## Recorded information
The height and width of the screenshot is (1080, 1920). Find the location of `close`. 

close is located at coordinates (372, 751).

---

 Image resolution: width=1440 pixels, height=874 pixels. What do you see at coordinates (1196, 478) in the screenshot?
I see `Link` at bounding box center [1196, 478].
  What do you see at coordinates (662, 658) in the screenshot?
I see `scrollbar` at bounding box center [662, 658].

## Written task
Recast the stretch from the line containing "The height and" through the line containing "close is located at coordinates (372, 751)." as a JSON list of strings, one string per line, leaving out blank lines.

## Solution to this exercise
[
  "The height and width of the screenshot is (1080, 1920). Find the location of `close`. ",
  "close is located at coordinates (372, 751)."
]